Breadth of coverage for the Activity Limitation/Participation Restriction item bank is illustrated in Figure 1 by plotting the general factor score distribution of the calibration sample opposite that of the item bank.
Figure 1.

Breadth of coverage as represented by the general factor score distribution for the sample and the item banks. Activity Limitation/Participation Restriction score distribution for the calibration sample is presented on the left side of the plot. The score distribution for the item bank is presented on the right, calculated by taking the average of the expected values at the sub-factor level and mapping the average expected value onto the general factor score level. (a) Activity Limitation Scale (b) Participation Restriction Scale.
Simulation Studies
Activity Limitation Scale.—
In terms of accuracy, scores from the 10-item CAT demonstrated r = .90 with the total item bank, a bias = −0.30, and an RMSE = 3.26. The 10-item CAT scores achieved a correlation of r = .87 with the original 32-item fixed-form LLFDI Function Scale. In regard to precision, the Activity Limitation score standard errors were smaller at the middle of the scale than that at the extremes of the difficulty continuum (Figure 2a). The 10-item Activity Limitation CAT scores were associated with standard errors less than four in the score range of 15–60. The standard errors of Basic Mobility & Handling and Daily Activities subscale scores were less than 4 in the score range of 20–50. Score precision of the 10-item CAT was comparable or superior to the precision of the 32 items from the original fixed-form LLFDI Function Scale. Conditional reliability estimates were acceptable with 66% of the estimates demonstrating r = .90 or greater.
Figure 2.

Precision of two 10-item CATs compared with the fixed-form LLFDI and the full item banks. Precision is represented by the standard error of the scores; mean = 50, SD = 10. (a) activity limitation (b) participation restriction.
Participation Restriction Scale.—
The 10-item Participation Restriction CAT demonstrated accuracy compared with the item bank of r ≥ .95; a bias: −0.20 and an RMSE 2.9 and a correlation of r = .93 with the original 16 items from the fixed-form LLFDI Disability scale. Precision in the middle of the Participation Restriction scale was better than at the extremes, as indicated by standard errors less than 4 across the 20–55 score range and less than 4 across the 20–50 score range for the subscale scores (Figure 2b). Precision of the 10-item Participation Restriction scale was comparable to that of the 16 items from original fixed-form LLFDI. Conditional reliability estimates were acceptable with 60% of the estimates larger than r = .90.
Differential Item Functioning
In the Activity Limitation Scale, seven items demonstrated DIF, five related to gender, and two related to age. Examples of those related to gender included “lifting 25 lbs … ” and “unscrewing the lid off a previously unopened jar without using any devices.” Examples related to age included “reaching into a back pocket … ” and “putting on a button down shirt/blouse.” In the Participation Restriction Scale, one item demonstrated DIF by gender (“going to a sport, social, or other club”) and two items by age (“visiting friends and family in their homes” and “doing your job the way you want to”). These DIF items were calibrated separately for different gender or age groups, and therefore, item parameters are provided by group (Appendix 2).

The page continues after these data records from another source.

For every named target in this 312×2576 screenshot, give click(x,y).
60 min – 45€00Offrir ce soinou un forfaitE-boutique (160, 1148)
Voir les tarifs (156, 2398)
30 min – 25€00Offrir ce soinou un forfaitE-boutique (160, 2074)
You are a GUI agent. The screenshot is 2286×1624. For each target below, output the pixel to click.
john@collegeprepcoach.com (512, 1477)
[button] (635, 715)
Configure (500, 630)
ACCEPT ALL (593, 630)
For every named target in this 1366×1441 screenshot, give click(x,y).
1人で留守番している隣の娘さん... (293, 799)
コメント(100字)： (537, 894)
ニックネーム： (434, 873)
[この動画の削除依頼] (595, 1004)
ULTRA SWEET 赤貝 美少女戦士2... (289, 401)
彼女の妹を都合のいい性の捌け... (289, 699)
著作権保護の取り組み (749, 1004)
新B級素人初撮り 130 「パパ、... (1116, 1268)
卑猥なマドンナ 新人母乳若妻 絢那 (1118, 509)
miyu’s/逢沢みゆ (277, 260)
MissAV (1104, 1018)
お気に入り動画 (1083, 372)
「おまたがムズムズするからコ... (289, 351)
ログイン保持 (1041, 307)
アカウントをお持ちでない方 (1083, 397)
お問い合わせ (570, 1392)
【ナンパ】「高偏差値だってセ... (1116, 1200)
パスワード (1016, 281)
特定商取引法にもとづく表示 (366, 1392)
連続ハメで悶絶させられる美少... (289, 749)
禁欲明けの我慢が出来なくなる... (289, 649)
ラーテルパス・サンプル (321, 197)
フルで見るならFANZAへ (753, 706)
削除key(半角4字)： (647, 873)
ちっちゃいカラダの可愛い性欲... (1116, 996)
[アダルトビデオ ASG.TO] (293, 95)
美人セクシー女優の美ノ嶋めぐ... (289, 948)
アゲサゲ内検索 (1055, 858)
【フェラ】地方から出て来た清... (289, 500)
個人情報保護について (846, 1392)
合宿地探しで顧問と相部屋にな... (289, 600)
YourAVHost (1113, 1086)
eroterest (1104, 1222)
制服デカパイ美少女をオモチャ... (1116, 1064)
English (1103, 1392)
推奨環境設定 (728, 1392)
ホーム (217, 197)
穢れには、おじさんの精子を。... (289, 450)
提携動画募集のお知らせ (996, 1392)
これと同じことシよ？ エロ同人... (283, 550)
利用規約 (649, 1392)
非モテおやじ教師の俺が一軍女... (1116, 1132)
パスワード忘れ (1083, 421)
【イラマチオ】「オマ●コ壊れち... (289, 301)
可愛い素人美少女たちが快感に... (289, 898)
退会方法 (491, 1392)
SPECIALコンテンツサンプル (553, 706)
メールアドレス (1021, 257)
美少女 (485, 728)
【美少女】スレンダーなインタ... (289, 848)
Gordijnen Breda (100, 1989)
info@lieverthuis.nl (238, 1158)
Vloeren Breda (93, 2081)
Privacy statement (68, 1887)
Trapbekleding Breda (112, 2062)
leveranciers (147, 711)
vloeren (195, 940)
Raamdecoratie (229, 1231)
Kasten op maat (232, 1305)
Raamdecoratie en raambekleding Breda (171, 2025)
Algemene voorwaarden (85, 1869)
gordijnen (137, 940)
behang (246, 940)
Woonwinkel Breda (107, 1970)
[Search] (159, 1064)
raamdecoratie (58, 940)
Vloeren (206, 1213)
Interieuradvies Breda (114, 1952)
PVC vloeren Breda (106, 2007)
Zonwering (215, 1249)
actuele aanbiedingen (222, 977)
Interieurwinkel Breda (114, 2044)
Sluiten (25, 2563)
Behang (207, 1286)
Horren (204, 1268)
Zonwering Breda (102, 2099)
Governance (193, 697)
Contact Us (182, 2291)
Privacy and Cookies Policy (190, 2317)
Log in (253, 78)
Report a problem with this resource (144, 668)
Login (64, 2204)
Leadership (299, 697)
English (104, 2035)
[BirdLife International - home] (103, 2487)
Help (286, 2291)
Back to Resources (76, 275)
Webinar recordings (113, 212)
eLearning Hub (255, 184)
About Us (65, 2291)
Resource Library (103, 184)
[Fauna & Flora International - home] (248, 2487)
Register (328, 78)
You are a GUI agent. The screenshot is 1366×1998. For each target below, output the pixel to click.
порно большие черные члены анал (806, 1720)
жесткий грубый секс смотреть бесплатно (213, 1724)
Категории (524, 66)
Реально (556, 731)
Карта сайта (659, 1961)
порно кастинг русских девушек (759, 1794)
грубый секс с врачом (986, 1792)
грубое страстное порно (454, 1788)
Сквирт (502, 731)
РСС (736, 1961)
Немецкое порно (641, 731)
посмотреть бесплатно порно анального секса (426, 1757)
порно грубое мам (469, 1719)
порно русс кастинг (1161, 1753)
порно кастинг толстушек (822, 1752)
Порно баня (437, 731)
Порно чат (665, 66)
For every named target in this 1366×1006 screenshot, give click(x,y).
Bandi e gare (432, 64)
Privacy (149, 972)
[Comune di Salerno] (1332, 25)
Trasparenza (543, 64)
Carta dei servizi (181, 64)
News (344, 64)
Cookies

Validity and Reliability Testing
Test–retest reliability estimates were r = .85 for the Activity Limitation Scale and r = .80 for the Participation Restriction scale. The strength and pattern of correlations of the new LLFDI-CAT scales with VR-36 subscales were moderate to strong as hypothesized (Table 2). The new LLFDI-CAT scales demonstrated strong to moderate correlations with the Physical Component Summary Score of the VR-36 (r = .73 for Activity Limitation and r = .58 for Participation Restriction) and weak correlations with the Mental Component Summary Score (r = .01 and r = .07, respectively). We removed data from one participant for time to complete due to an extended interruption to the interview. Mean time to complete the two 10-item CATs was 7 minutes and 12 seconds compared with 13 minutes and 32 seconds for the VR-36. Responses to acceptability questions ranged from 90% to 98% positive for amount of time required; understandability; importance of questions relative to function and disability; giving a good picture of ability to take part in daily activities and willingness to answer in the future. One person (2%) found questions upsetting.
Table 2.
Pearson Correlations Coefficients for LLFDI 10-Item CATs and VR-36 Subscales (n = 102)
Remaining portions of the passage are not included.